Known pepperoni varieties are for example: ‘Thai Yellow’, ‘Georgia White Pepper’ or the elephant’s trunk (C. annuum).
Picture gallery: Colourful variety of peppers
Ornamental peppers are mostly Capsicum frutescens, a shrub-like and low-growing species with pretty, vertical, pip-shaped fruits. These are also edible, but if these varieties are sold as ornamental plants (see labelling), treatment with plant protection products not authorised for vegetables intended for human consumption is permitted. If you grow your own ornamental peppers from seeds, this danger does not exist and you can decide according to your taste whether you want to use the pretty peppers in the kitchen or not.
The sharpness of the pods is indicated in the unit Scoville and varies from variety to variety. It can even vary quite strongly between the fruits of the same plant. Guaranteed fire-free (0 Scoville) is vegetable pepper, because all varieties lack the spicier Capsaicin. The Hungarian Cherry Pepper, which is also used for the production of sweet paprika powder, is already at 2 on the heat scale. The sharpest chillies are the red ‘Bhut Jolokia’ from India and the hybrid ‘Carolina Reaper’ cultivated in South Carolina. Both should be enjoyed only with caution, as Scoville values beyond the two million were already measured here. For comparison: Tabasco sauce is between 2,500 and 5,000 and pepper spray for self-defense is between 180,000 and 300,000 Scoville.

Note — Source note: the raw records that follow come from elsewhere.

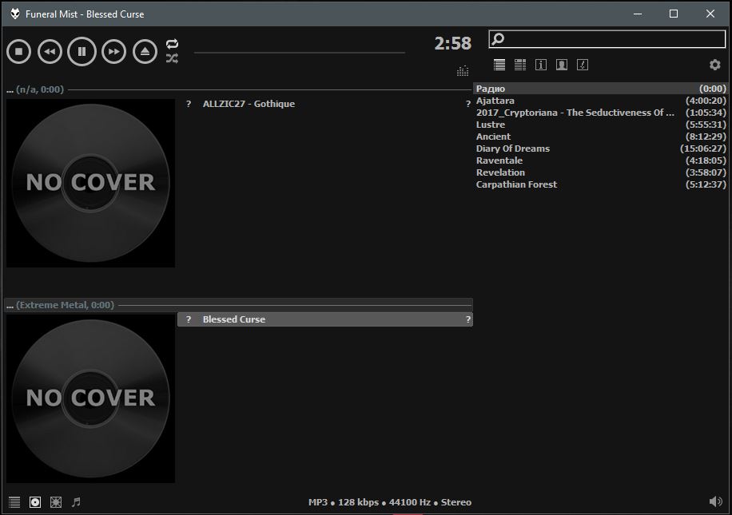Switch to the artist photo panel icon

tap(562, 65)

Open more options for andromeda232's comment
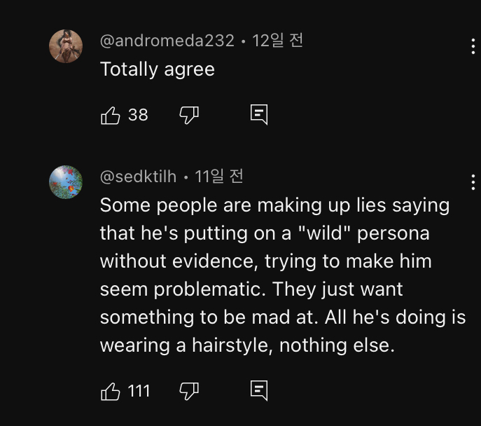click(473, 47)
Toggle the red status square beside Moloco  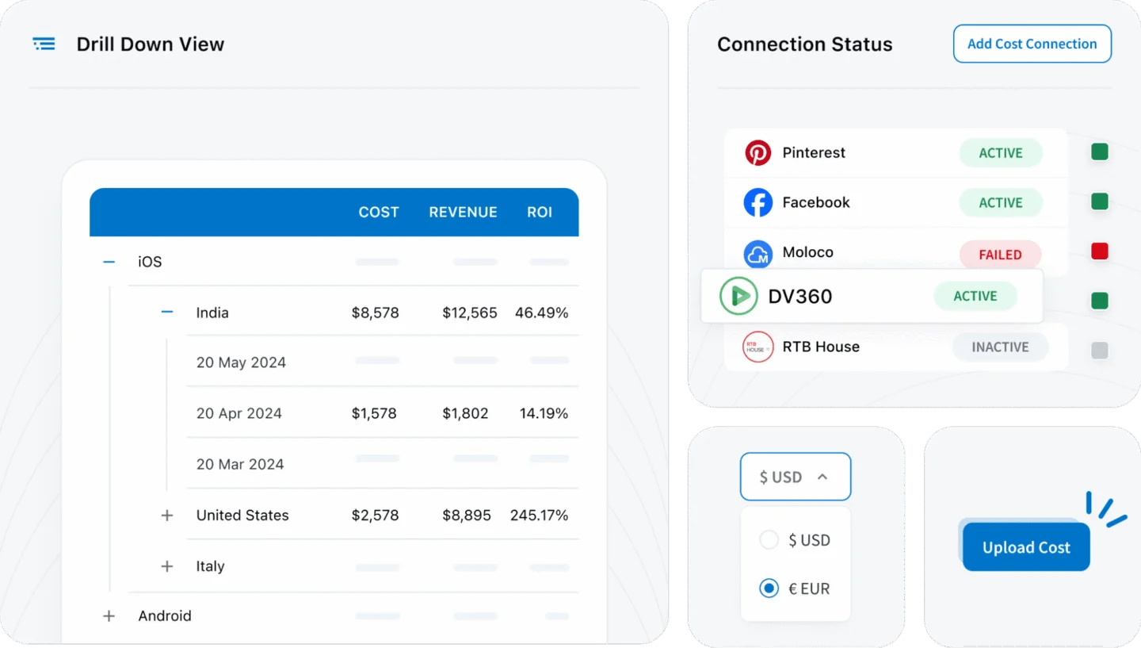pos(1099,251)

The pure flesh of the paprika and chilli peppers contains less capsaicin than the so-called placenta, the white inner tissue of the fruit to which the seeds also adhere. For hot peppers, the placenta and seeds should therefore be carefully removed during preparation. However, the sun-ripened pods are still healthy: their considerable content of vitamin C, beta-carotene and other valuable plant substances alone puts many native vegetable species in the shade. And also the sharpness has a good thing, because high Capsaicin contents work disinfecting. Therefore, in many tropical and subtropical countries, food is traditionally seasoned much more spicy than in the temperate zone.
Peppers are sown in the same way as tomatoes. Unlike peppers, peppers are usually variety-true and can easily be propagated by themselves.
Diseases and pests
If young plants are kept too cool, aphids occasionally appear. In summer, aphid infestation is favoured by too narrow a stand, too strong fertilisation and lack of light. Rinsing the leaves with water is usually sufficient as a countermeasure. When the white fly first appears, yellow boards should be hung nearby. Excessive humidity can cause grey mould. Timely ventilation prevents this fungal disease. Occasionally similar diseases as with the closely related tomatoes occur.
In an interview with our store editor Dieke van Dieken, plant doctor René Wadas reveals his tips against aphids.Credits: Production: Folkert Siemens; Camera and Editing: Fabian Primsch
Peppers in the our store-Shop
I am Don Burke, one of the authors at My Garden Guide. I am a horticulturist that cultivates, grows, and cares for plants, ranging from shrubs and fruits to flowers. I do it in my own garden and in my nursery. I show you how to take care of your garden and how to perform garden landscaping in an easy way, step by step.I am originally from Sydney and I wrote in local magazines. Later on, I have decided, more than two decades ago, to create my own blog. My area of specialization is related to orchid care, succulent care, and the study of the substrate and the soil. Therefore, you will see many articles dedicated to these disciplines. I also provide advice about how to improve the landscape design of your garden.